Вызвали Маркема и Вильямса. Когда они вошли, директор отвернулся от окна и посмотрел на нас. Он сказал:
— Разбирается ваша дружба. Ваш обвинитель стоит тут же. Не лгите, мальчики. Я почувствую ложь. Я мгновенно распознаю ложь. Есть вам чего стыдиться?
Вильямс, не отрывая глаз от ножек директорского стола, покачал головой. Маркем ответил, что стыдиться ему нечего.
— В таком случае, на чем основана ваша дружба? Вас связывают общие интересы? О чем вы разговариваете?
— О многом, сэр, — сказал Вильямс. — О внешней и внутренней политике, о нашем будущем, сэр. И о наших успехах в учебе за текущее полугодие.
— Мы говорим только об одном, сэр, — сказал Маркем. — О смерти моего отца и мачехи.
— А вот ты, мальчик, — директор повернулся к Вильямсу, — указал более широкую тематику. Атмосфера отравлена ложью. Кому из вас прикажете верить?
— Маркем больной, сэр. Он просто не в себе. Я оказываю ему посильную помощь. Он даже не помнит, о чем мы говорим.
— Мы говорим только об одном, — повторил Маркем.
— Отчего же, мальчик, вы говорите только на одну и исключительно на одну эту тему?
— Потому что я убил отца, сэр. И мачеху.
— Маркем больной, сэр. Он…
— Выйдите из кабинета, мальчики. Маркем останется.
Идя прочь от директорской двери, мы с Вильямсом молчали. Перед тем как разойтись в разные стороны, я сказал:
— Ты же знаешь, что ничего этого не было. Ты же знаешь, что это неправда.
Вильямс смотрел в сторону. Он ответил:
— Правильно. Что же ты Боджерсу-то об этом не сказал?
— Это все ты нашептал Маркему, Вильямс.
— Маркем только треплется. Маркем псих, а?
— Ты редкая сволочь, Вильямс.
— Правильно. Я нездоровый элемент.
Он пошел своей дорогой, а я остался. Я стоял и смотрел на директорскую дверь. Красная лампочка горела над дверью, указывая, что ни под каким видом нельзя сейчас беспокоить директора. Я знал, что шторы там плотно задернуты, ибо таков был установившийся для тяжелых случаев церемониал.

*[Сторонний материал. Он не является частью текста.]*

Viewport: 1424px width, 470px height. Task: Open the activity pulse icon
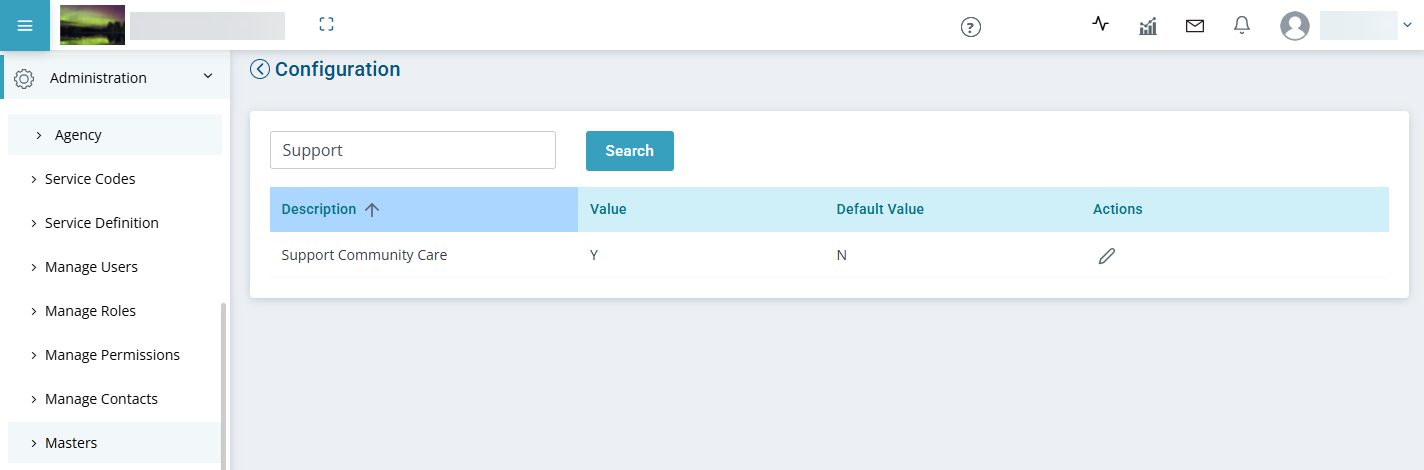click(x=1101, y=24)
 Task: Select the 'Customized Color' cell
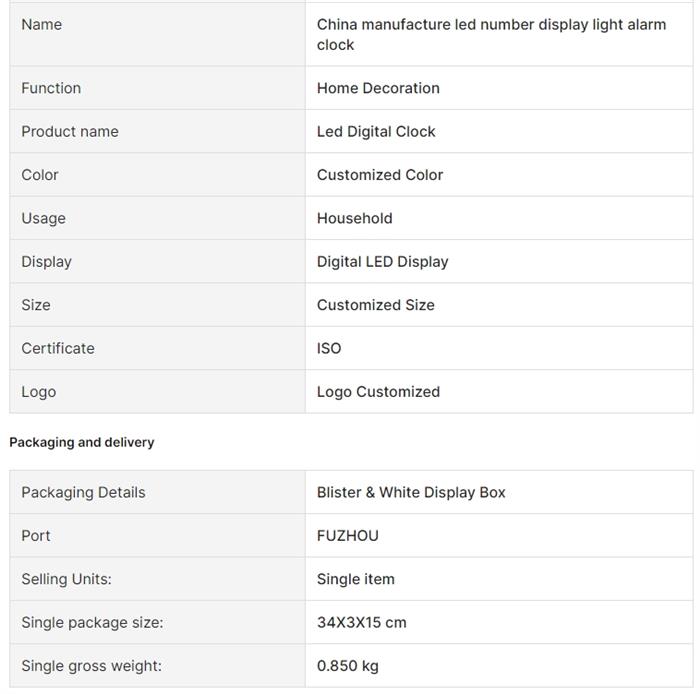tap(380, 175)
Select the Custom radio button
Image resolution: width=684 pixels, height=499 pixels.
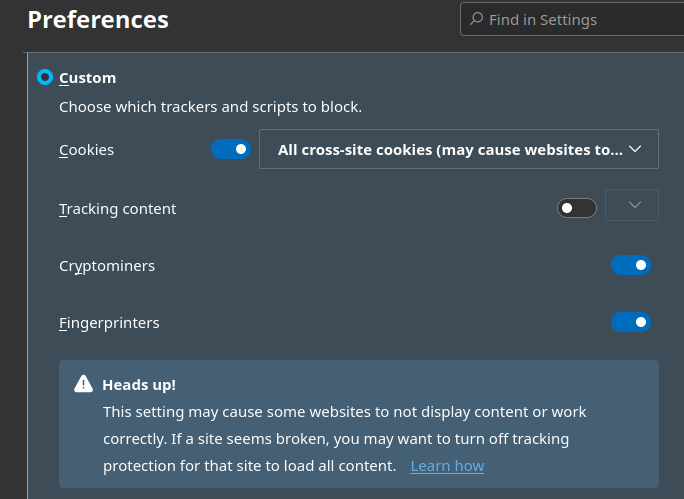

Вдруг я почувствовал несуразный позыв ворваться в затененный кабинет и потребовать, чтоб меня выслушали, раз я могу наконец все сказать. Вдруг я почувствовал, что могу объяснить все гораздо лучше и убедительней самого Маркема. Все мне стало понятно: ужас внезапной догадки, пронесшейся у него в голове, когда отец рассказал ему о несчастном случае во Флоренции; игра, в которую это у него превратилось; и потом уже страхи, на которых гнусно сыграл Вильямс. Но, пока я колебался, требовательно залился звонок, и, словно подчиняясь автоматическому управлению, я привычно заторопился в класс.
В тот же вечер Маркема увезли. Его мельком видели в прихожей у директора; он стоял в пальто, вроде такой, как всегда.
— Его отправили в Дербишир, — сказал мистер Пипшоу потом уже, когда я пытался хоть что-нибудь выведать. — Бедняжка. И ведь физически такой здоровый.
Он ничего не добавил, но я и так понял, что у него на уме. И часто с тех пор я думаю про Маркема, который, по-прежнему физически здоровый, делается старше и старше в том заведении, куда его поместили, где-то в Дербишире. Думаю я и про Вильямса, который тоже делается старше, правда, в иной обстановке, — возможно, женился, развел детей и выбился в люди, как обещал.
Перевод Ел. СурицГрэм Грин
Поездка за город
В этот вечер она, как обычно, прислушивалась к шагам отца, который перед сном обходил дом, проверяя, заперты ли окна и двери. Он был старшим клерком в экспортном агентстве Бергсона, и всякий раз, лежа в постели, она с неприязнью думала, что и дом у него точь-в-точь как контора: ведется на тех же началах, содержится в таком же дотошном порядке, словно отец — управляющий этим домом и в любой момент готов представить хозяину отчет. Он и представлял его в маленькой неоготической церкви на Парк-роуд, куда отправлялся каждое воскресенье вместе с женой и дочерьми. Они всегда занимали одну и ту же скамью, всегда приходили за пять минут до начала службы, и отец громко и фальшиво пел, держа громадный молитвенник у самых глаз. «С гимнами восторга и ликования» представлял он всевышнему свой еженедельный отчет (один домашний очаг огражден от зла и искушений), «в землю устремясь обетованную». Когда они выходили из церкви, она старательно отводила взгляд от того угла, где перед баром «Герб каменщика», чуть навеселе — «Каменщик» уже полчаса как был открыт, — всегда маячил Фред со своим обычным бесшабашно-ликующим видом.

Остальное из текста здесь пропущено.